EXERCISE DETAILS »
Convert all the entries below into a JSON list of strings, one string per line, leaving out blank lines.

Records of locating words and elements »
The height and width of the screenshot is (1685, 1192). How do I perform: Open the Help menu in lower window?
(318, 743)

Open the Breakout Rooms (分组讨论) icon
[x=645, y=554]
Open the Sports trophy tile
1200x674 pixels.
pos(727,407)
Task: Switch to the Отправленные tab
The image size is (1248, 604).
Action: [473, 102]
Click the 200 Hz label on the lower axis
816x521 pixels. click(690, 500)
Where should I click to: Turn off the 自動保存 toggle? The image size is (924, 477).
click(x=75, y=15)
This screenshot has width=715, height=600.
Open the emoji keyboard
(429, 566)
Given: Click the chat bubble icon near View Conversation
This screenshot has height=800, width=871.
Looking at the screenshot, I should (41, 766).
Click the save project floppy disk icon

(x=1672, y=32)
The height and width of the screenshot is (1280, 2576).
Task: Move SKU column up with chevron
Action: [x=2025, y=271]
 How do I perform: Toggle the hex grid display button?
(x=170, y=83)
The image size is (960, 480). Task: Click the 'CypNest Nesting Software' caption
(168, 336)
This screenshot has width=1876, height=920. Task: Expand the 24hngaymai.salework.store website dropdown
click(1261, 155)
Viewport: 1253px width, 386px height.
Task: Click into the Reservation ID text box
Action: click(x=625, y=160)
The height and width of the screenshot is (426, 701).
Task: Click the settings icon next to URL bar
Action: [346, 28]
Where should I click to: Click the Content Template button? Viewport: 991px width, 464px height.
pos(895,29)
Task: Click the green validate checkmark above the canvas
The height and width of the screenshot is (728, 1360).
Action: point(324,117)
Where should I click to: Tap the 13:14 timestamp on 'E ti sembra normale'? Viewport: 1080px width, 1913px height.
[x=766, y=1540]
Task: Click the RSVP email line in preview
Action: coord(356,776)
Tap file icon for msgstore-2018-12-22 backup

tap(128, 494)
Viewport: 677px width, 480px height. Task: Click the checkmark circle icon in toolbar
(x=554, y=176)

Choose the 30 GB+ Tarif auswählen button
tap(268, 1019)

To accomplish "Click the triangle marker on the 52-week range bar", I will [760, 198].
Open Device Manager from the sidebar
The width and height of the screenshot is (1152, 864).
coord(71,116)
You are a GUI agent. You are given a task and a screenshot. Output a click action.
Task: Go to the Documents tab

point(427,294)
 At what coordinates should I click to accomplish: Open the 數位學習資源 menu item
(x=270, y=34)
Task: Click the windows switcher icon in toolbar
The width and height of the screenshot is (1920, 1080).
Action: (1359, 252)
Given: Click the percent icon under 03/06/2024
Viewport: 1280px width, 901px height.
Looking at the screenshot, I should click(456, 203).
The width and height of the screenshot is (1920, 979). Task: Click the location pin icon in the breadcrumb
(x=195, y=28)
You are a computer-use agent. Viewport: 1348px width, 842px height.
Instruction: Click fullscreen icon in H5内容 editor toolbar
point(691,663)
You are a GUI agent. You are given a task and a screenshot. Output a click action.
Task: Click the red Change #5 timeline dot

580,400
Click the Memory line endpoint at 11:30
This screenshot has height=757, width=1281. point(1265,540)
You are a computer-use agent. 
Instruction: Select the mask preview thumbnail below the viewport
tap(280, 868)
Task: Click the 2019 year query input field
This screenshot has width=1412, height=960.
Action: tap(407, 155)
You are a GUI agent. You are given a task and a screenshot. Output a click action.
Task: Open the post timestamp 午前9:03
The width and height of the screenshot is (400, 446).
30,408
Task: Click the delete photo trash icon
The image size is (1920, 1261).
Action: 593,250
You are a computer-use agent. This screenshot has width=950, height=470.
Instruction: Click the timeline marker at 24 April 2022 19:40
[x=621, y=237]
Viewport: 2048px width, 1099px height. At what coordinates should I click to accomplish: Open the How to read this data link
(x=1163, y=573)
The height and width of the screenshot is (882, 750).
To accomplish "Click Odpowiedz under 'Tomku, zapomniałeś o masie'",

REPLY TO THE EXERCISE »
[
  "The height and width of the screenshot is (1685, 1192). How do I perform: Open the Help menu in lower window?",
  "(318, 743)",
  "Open the Breakout Rooms (分组讨论) icon",
  "[x=645, y=554]",
  "Open the Sports trophy tile",
  "1200x674 pixels.",
  "pos(727,407)",
  "Task: Switch to the Отправленные tab",
  "The image size is (1248, 604).",
  "Action: [473, 102]",
  "Click the 200 Hz label on the lower axis",
  "816x521 pixels. click(690, 500)",
  "Where should I click to: Turn off the 自動保存 toggle? The image size is (924, 477).",
  "click(x=75, y=15)",
  "This screenshot has width=715, height=600.",
  "Open the emoji keyboard",
  "(429, 566)",
  "Given: Click the chat bubble icon near View Conversation",
  "This screenshot has height=800, width=871.",
  "Looking at the screenshot, I should (41, 766).",
  "Click the save project floppy disk icon",
  "(x=1672, y=32)",
  "The height and width of the screenshot is (1280, 2576).",
  "Task: Move SKU column up with chevron",
  "Action: [x=2025, y=271]",
  " How do I perform: Toggle the hex grid display button?",
  "(x=170, y=83)",
  "The image size is (960, 480). Task: Click the 'CypNest Nesting Software' caption",
  "(168, 336)",
  "This screenshot has width=1876, height=920. Task: Expand the 24hngaymai.salework.store website dropdown",
  "click(1261, 155)",
  "Viewport: 1253px width, 386px height.",
  "Task: Click into the Reservation ID text box",
  "Action: click(x=625, y=160)",
  "The height and width of the screenshot is (426, 701).",
  "Task: Click the settings icon next to URL bar",
  "Action: [346, 28]",
  "Where should I click to: Click the Content Template button? Viewport: 991px width, 464px height.",
  "pos(895,29)",
  "Task: Click the green validate checkmark above the canvas",
  "The height and width of the screenshot is (728, 1360).",
  "Action: point(324,117)",
  "Where should I click to: Tap the 13:14 timestamp on 'E ti sembra normale'? Viewport: 1080px width, 1913px height.",
  "[x=766, y=1540]",
  "Task: Click the RSVP email line in preview",
  "Action: coord(356,776)",
  "Tap file icon for msgstore-2018-12-22 backup",
  "tap(128, 494)",
  "Viewport: 677px width, 480px height. Task: Click the checkmark circle icon in toolbar",
  "(x=554, y=176)",
  "Choose the 30 GB+ Tarif auswählen button",
  "tap(268, 1019)",
  "To accomplish \"Click the triangle marker on the 52-week range bar\", I will [760, 198].",
  "Open Device Manager from the sidebar",
  "The width and height of the screenshot is (1152, 864).",
  "coord(71,116)",
  "You are a GUI agent. You are given a task and a screenshot. Output a click action.",
  "Task: Go to the Documents tab",
  "point(427,294)",
  " At what coordinates should I click to accomplish: Open the 數位學習資源 menu item",
  "(x=270, y=34)",
  "Task: Click the windows switcher icon in toolbar",
  "The width and height of the screenshot is (1920, 1080).",
  "Action: (1359, 252)",
  "Given: Click the percent icon under 03/06/2024",
  "Viewport: 1280px width, 901px height.",
  "Looking at the screenshot, I should click(456, 203).",
  "The width and height of the screenshot is (1920, 979). Task: Click the location pin icon in the breadcrumb",
  "(x=195, y=28)",
  "You are a computer-use agent. Viewport: 1348px width, 842px height.",
  "Instruction: Click fullscreen icon in H5内容 editor toolbar",
  "point(691,663)",
  "You are a GUI agent. You are given a task and a screenshot. Output a click action.",
  "Task: Click the red Change #5 timeline dot",
  "580,400",
  "Click the Memory line endpoint at 11:30",
  "This screenshot has height=757, width=1281. point(1265,540)",
  "You are a computer-use agent. ",
  "Instruction: Select the mask preview thumbnail below the viewport",
  "tap(280, 868)",
  "Task: Click the 2019 year query input field",
  "This screenshot has width=1412, height=960.",
  "Action: tap(407, 155)",
  "You are a GUI agent. You are given a task and a screenshot. Output a click action.",
  "Task: Open the post timestamp 午前9:03",
  "The width and height of the screenshot is (400, 446).",
  "30,408",
  "Task: Click the delete photo trash icon",
  "The image size is (1920, 1261).",
  "Action: 593,250",
  "You are a computer-use agent. This screenshot has width=950, height=470.",
  "Instruction: Click the timeline marker at 24 April 2022 19:40",
  "[x=621, y=237]",
  "Viewport: 2048px width, 1099px height. At what coordinates should I click to accomplish: Open the How to read this data link",
  "(x=1163, y=573)",
  "The height and width of the screenshot is (882, 750).",
  "To accomplish \"Click Odpowiedz under 'Tomku, zapomniałeś o masie'\","
]